Must-Read: The Gospel According to Trump: “Trump’s religious posturing is not about theology… [but] about branding…
:…dated… by design… rooted in a gnawing nostalgia and economic anxiety that grips much of the country’s white working class. Mr. Trump’s target demographic is not America’s most devout, but its most anxious and aggrieved, and what he’s selling isn’t salvation, but a bygone era of plentiful factory jobs, robust pension funds and safe, monochromatic suburbs dotted with little white churches that everyone in town attended on Sundays…. Mr. Trump is stoking a tribal hostility toward those who worship differently, one that hucksters have seized on throughout history to infect and co-opt America’s faith communities. It is the same visceral force that animated the witch trials in Salem and set fire to the crosses in front of black churches….

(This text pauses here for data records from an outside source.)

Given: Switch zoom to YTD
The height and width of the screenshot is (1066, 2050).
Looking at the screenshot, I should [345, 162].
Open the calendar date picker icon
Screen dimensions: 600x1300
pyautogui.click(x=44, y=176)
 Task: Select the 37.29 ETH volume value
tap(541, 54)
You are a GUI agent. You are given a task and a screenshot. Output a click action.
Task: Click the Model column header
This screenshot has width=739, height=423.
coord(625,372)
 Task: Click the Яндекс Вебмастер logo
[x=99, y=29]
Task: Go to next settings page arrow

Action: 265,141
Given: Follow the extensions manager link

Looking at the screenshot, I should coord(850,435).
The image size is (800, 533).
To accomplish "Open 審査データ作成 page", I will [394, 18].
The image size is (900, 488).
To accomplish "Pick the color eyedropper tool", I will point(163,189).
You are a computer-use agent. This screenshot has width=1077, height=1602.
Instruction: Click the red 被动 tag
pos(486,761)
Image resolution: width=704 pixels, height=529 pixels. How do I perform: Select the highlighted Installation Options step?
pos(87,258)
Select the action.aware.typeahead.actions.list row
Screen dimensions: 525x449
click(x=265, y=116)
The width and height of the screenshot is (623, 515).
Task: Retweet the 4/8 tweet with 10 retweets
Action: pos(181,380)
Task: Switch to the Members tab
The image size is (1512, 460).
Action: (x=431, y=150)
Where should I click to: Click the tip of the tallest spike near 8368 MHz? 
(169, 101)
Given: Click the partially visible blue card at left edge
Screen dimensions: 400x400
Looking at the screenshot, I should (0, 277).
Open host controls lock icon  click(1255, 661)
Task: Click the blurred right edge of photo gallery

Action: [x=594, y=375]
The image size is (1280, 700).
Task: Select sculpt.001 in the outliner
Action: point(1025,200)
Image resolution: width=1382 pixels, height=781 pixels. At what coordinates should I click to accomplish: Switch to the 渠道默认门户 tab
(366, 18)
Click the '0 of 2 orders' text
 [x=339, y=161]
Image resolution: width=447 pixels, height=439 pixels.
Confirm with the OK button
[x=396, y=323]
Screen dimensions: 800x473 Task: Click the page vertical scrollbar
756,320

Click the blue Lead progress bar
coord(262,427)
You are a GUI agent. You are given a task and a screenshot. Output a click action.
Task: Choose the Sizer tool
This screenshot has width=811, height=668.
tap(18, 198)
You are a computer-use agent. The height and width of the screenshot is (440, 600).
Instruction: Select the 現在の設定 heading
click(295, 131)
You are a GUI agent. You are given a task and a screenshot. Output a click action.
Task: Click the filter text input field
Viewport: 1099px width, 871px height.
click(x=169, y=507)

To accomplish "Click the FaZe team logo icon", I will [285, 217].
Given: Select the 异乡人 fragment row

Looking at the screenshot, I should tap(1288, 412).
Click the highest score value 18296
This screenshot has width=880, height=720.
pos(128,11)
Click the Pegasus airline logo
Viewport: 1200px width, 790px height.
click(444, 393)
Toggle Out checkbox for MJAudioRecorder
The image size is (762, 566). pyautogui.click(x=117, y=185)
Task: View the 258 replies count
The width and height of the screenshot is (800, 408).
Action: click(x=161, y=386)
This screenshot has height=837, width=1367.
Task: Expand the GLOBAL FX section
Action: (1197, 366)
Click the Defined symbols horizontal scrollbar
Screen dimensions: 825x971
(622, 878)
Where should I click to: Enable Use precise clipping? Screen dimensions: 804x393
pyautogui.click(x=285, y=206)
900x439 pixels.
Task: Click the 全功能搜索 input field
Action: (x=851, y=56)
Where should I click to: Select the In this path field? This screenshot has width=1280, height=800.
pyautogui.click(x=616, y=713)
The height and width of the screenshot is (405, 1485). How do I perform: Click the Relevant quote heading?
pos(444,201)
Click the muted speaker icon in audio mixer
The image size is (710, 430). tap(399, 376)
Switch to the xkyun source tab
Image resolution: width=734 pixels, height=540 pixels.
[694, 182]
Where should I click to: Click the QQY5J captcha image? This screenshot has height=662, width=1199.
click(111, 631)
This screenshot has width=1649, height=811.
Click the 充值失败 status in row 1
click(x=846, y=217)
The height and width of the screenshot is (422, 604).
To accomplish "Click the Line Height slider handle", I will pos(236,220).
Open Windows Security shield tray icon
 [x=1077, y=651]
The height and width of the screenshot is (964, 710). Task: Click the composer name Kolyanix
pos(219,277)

Even before he became a candidate, Mr. Trump seemed skeptical that a new era of ecumenical progress might be seeping into American politics. When I interviewed him in 2014, he argued vigorously–despite a mountain of evidence to the contrary–that Mitt Romney lost the 2012 election because many Christian voters were put off by his alien faith. Eventually, I had to to interrupt him. ‘I’m actually Mormon,’ I said. He raised his eyebrows. ‘You are?’ He promptly recalibrated, telling me about a Jewish friend (‘great guy, rich guy’) who had moved to Utah and fallen in love with the local creedal breed. ‘You know,’ he said, ‘people don’t understand the Mormon thing. I do. I get it. They are great people!’ But alas, not everyone was so enlightened as Trump. ‘There was a religious undercurrent there,’ he told me, then hastened to add, ‘unfortunately.’